EXERCISE SET:
• a. Answer these questions from the passage on the king-making episode, marking each answer with its number.
(i) How many people were fed?
(ii) With what did the Jews expect the Messiah to make the land flow again?
(iii) What did the multitude shout when it had finished feasting?
• b. The passage on the king-making episode has a sentence about what the Jews had been taught the Messiah would do. List every food named in that sentence.
• c. Write what comes next in the passage on the king-making episode, picking up after its final sentence.

PAGE TEXT:
**********

The King-Making Episode
The feeding of the five thousand by supernatural energy was another of those cases where human pity plus creative power equaled that which happened. Now that the multitude had been fed to the full, and since Jesus’ fame was then and there augmented by this stupendous wonder, the project to seize the Master and proclaim him king required no further personal direction. The idea seemed to spread through the crowd like a contagion. The reaction of the multitude to this sudden and spectacular supplying of their physical needs was profound and overwhelming. For a long time the Jews had been taught that the Messiah, the son of David, when he should come, would cause the land again to flow with milk and honey, and that the bread of life would be bestowed upon them as manna from heaven was supposed to have fallen upon their forefathers in the wilderness. And was not all of this expectation now fulfilled right before their eyes? When this hungry, undernourished multitude had finished gorging itself with the wonder-food, there was but one unanimous reaction: “Here is our king.” The wonder-working deliverer of Israel had come. In the eyes of these simple-minded people the power to feed carried with it the right to rule. No wonder, then, that the multitude, when it had finished feasting, rose as one man and shouted, “Make him king!”

**********

INFORMATION GIVEN:
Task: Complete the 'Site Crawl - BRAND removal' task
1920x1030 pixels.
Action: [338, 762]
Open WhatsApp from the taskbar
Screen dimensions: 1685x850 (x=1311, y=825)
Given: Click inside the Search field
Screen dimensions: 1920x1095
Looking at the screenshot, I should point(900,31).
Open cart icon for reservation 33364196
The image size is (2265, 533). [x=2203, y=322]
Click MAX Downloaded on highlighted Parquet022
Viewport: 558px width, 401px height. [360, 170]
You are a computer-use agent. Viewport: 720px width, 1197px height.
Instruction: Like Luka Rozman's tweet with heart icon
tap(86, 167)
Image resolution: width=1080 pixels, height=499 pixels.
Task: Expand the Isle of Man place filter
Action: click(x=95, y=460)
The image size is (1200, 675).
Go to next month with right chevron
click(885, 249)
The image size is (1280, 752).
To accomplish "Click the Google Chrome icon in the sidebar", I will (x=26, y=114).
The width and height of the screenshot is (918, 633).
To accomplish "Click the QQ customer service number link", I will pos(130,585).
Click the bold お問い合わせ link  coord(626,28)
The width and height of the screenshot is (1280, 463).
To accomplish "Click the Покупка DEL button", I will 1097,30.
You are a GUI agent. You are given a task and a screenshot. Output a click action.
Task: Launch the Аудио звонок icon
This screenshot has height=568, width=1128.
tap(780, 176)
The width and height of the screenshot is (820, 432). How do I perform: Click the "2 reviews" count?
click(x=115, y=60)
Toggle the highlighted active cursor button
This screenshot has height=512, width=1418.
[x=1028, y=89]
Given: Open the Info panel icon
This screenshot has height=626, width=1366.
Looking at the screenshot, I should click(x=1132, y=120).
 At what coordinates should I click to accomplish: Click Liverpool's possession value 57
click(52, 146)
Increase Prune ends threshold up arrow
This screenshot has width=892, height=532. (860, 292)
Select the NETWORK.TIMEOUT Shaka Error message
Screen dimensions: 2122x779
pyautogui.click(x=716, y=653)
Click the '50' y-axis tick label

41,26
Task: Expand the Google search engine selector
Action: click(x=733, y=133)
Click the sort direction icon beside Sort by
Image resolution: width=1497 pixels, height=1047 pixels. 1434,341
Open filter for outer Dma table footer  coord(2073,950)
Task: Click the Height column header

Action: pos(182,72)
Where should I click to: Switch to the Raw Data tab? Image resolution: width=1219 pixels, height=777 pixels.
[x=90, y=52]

**********

IN RESPONSE:
• a.
(i) Five thousand.
(ii) Milk and honey.
(iii) "Make him king!"

• b.
- Milk
- Honey
- The bread of life
- Manna

• c.
This mighty shout enthused Peter and those of the apostles who still retained the hope of seeing Jesus assert his right to rule. But these false hopes were not to live for long. This mighty shout of the multitude had hardly ceased to reverberate from the near-by rocks when Jesus stepped upon a huge stone and, lifting up his right hand to command their attention, said: “My children, you mean well, but you are shortsighted and material-minded.” There was a brief pause; this stalwart Galilean was there majestically posed in the enchanting glow of that eastern twilight. Every inch he looked a king as he continued to speak to this breathless multitude: “You would make me king, not because your souls have been lighted with a great truth, but because your stomachs have been filled with bread. How many times have I told you that my kingdom is not of this world? This kingdom of heaven which we proclaim is a spiritual brotherhood, and no man rules over it seated upon a material throne. My Father in heaven is the all-wise and the all-powerful Ruler over this spiritual brotherhood of the sons of God on earth. Have I so failed in revealing to you the Father of spirits that you would make a king of his Son in the flesh! Now all of you go hence to your own homes. If you must have a king, let the Father of lights be enthroned in the heart of each of you as the spirit Ruler of all things.”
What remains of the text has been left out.